In tal modo, dunque, la volontà del privato non è stata "piegata" dall'altrui sopraffazione, ciò che avrebbe reso configurabile la condotta costrittiva tipizzata nel diverso modello di cui all'art. 317 c.p., ma, più semplicemente, "condizionata", ossia "orientata" da una pressione psichica i cui effetti, pur meno rilevanti, poichè non concretatisi in una violenza o minaccia di un male ingiusto, erano evidentemente riconducibili alla indebita manifestazione delle prerogative proprie della qualifica soggettiva ricoperta dall'imputato, e da lui, come si è osservato, oggettivamente esibita al fine di ottenere, per sè stesso e, talora, per le persone che lo accompagnavano, una non dovuta gratuità delle prestazioni, senza porre il destinatario di fronte alla scelta ineluttabile ed obbligata tra due mali parimenti ingiusti.

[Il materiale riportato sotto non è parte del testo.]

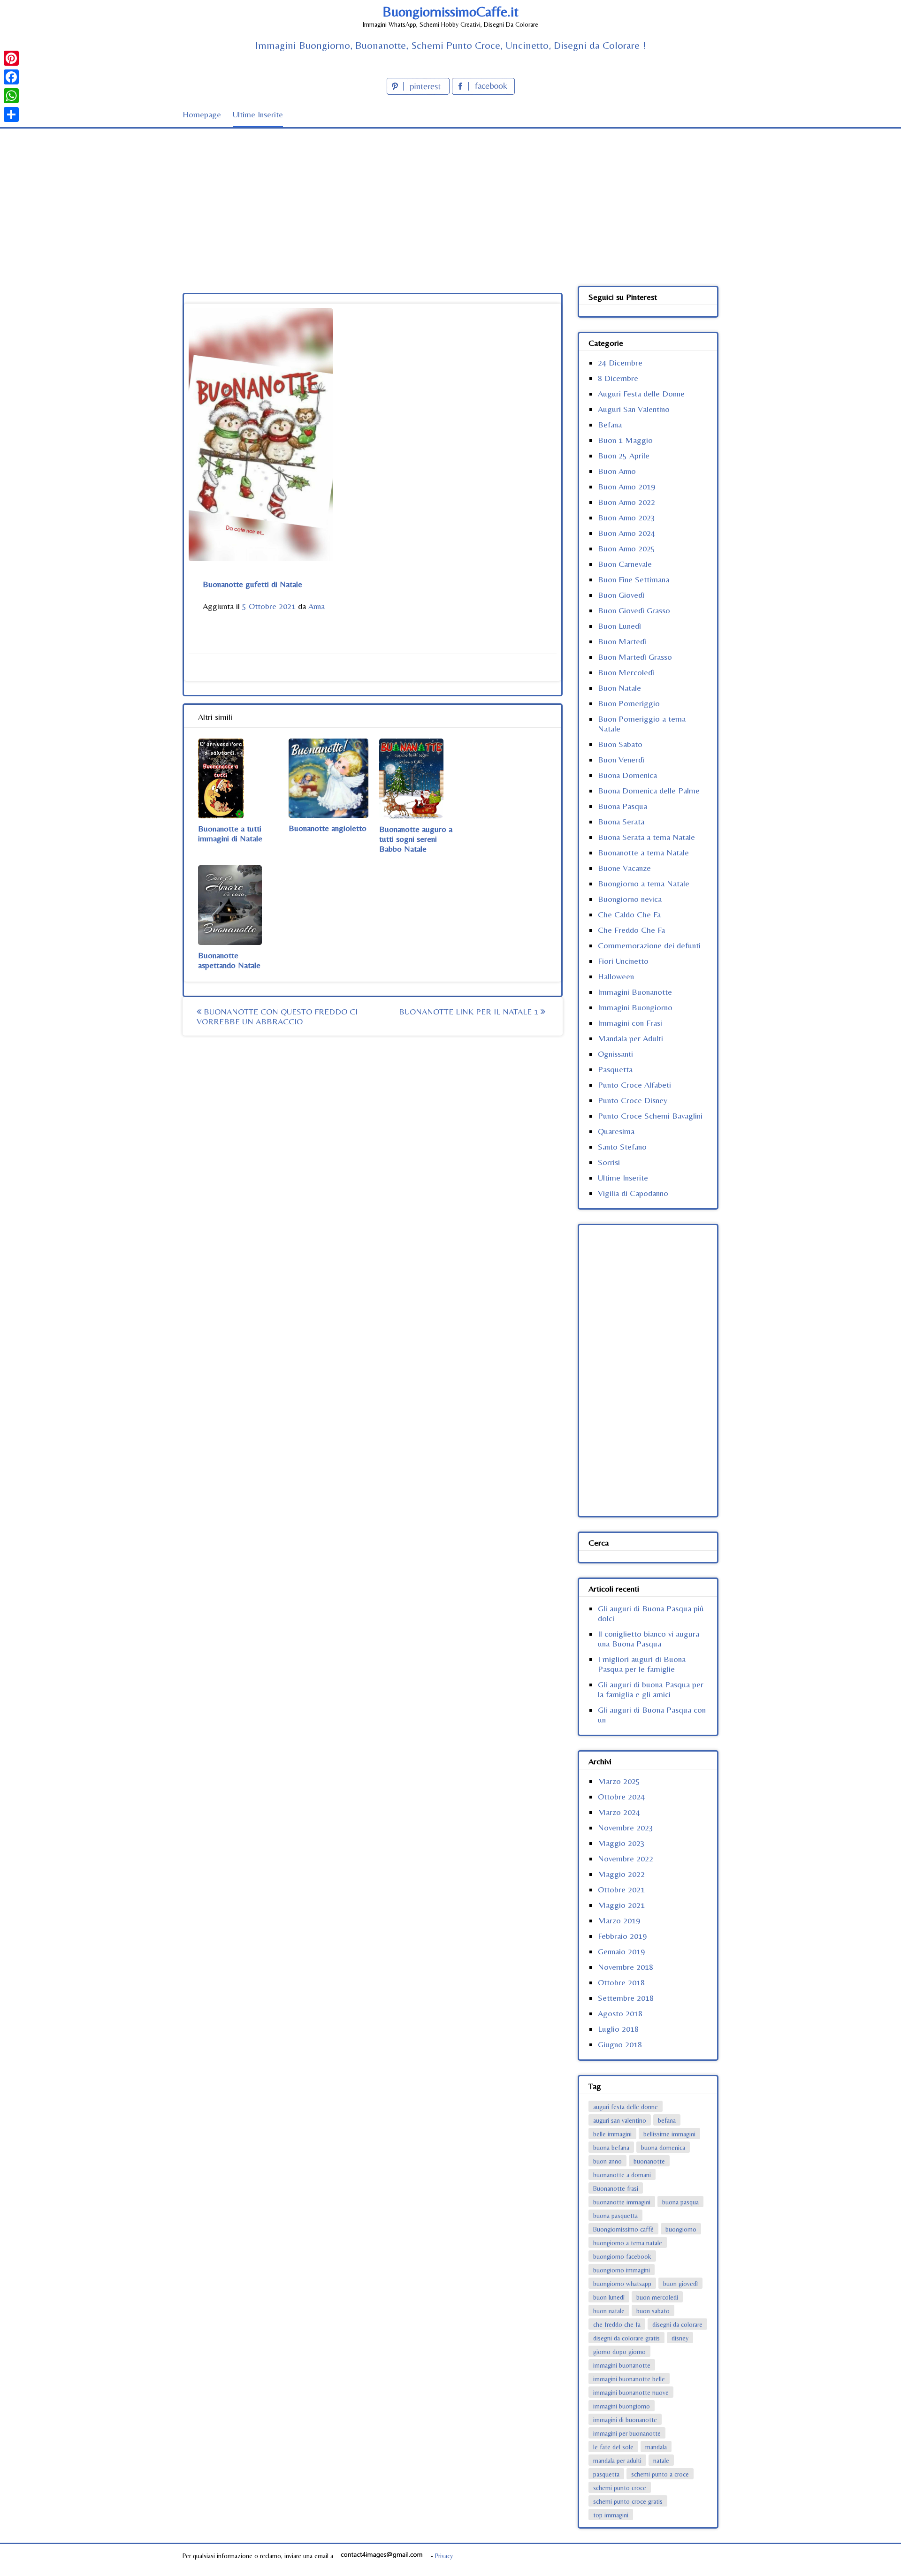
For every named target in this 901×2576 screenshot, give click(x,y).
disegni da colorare (677, 2324)
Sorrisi (609, 1162)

7. In conclusione, alla stregua delle su esposte considerazioni, diversamente qualificato il fatto oggetto dell'imputazione ai sensi della meno grave fattispecie incriminatrice di cui all'art. 319 quater c.p., la sentenza impugnata va annullata limitatamente al trattamento sanzionatorio, e conseguentemente rinviata, per la sua rideterminazione, alla Corte d'Appello di Perugia.


P.Q.M.

Qualificato il fatto come reato previsto dall'art. 319 quater c.p., annulla la sentenza impugnata limitatamente alla pena e rinvia per nuovo giudizio sul punto alla Corte d'appello di Perugia. Rigetta nel resto il ricorso.


Così deciso in Roma, il 1 aprile 2014.